Thought Exercise: What Would You Give For Cano & Diaz?
Image courtesy of © Joe Nicholson-USA TODAY SportsHow much fun would it have been to add Cano and Diaz to the Twin roster for next year? Cano gprovides a middle-of-the-order hitter at second base, and still leaves lots of room to add more offense at first base and designated hitter. Diaz is a 24-year-old lights-out closer who is under team control for four more years. Some of the bigger offseason challenges are handled in one early move.
Of course, the reason the Mariners made this deal is because Cano will make $24 million for the next six years. He also lost half of last season to a performance-enhancing drugs suspension. Plus, he's 35 years old. The reason he's available, and indeed the reason he almost has to be traded with Diaz, is because his contract is such a liability. We may find out the deal includes some money to help cover those salaries in 2021-2023, but right now we don't have any details.

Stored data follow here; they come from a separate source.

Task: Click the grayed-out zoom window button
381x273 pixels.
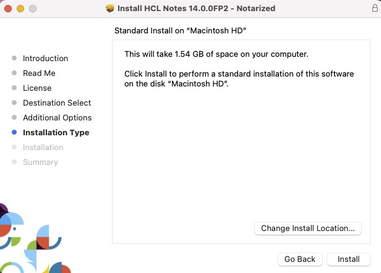Action: point(33,9)
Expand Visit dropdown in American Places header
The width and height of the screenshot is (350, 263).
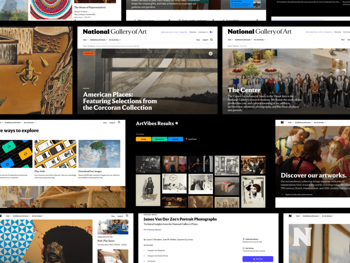coord(85,40)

But it's also worth noting that the Mets aren't giving up a tremendous amount here. They're giving up "two top prospects" but the three names prominently mentioned include 19-year-old outifleder Jarred Kelenic (a 6th overall draft pick last year), and pitchers Justin Dunn and/or David Peterson. MLB.com's Pipeline lists Kelenic and Dunn as Top 100 guys, but late-Top 100 guys. By comparion, Twins prospects like Royce Lewis and Alex Kiriloff are top 10. Instead, a comparable package might have been Brusdar Graterol and Trevor Larnach (or any of the Twins #4-#9 prospects).
Plus, the Mets are dumping a couple of questionable contracts themselves. Jay Bruce dealt with cascading injuries last year and will cost them $13M over the next two years. Swarzak had shoulder issues, lost his feel for the zone and is due $8M this year. Without including them, the package would've been even less.

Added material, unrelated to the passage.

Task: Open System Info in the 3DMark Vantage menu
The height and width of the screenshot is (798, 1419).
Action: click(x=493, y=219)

Of course, Minneapolis is not New York City, so to really make the deal a reality, they would've also needed to find something to entice Cano to waive his no-trade clause. Throwing additional money at a bad contract that is going to run until a guy is 41 doesn't seem wise. It certainly doesn't seem like The Twins Way®. But if the only thing standing between getting the deal done and it not getting done is a little more cash, maybe a $5M bonus next year sweetens the pot? This is the year that they have the money, right?
It's a moot point, obviously. Mostly this deal intrigued me because I've been advocating a frugal approach on a middle infielder, but immediately pivoted into full-blow "WANT" mode when I saw the players available. But I'd be interested in what the community thinks. What kind of creative would have made sense for the Twins?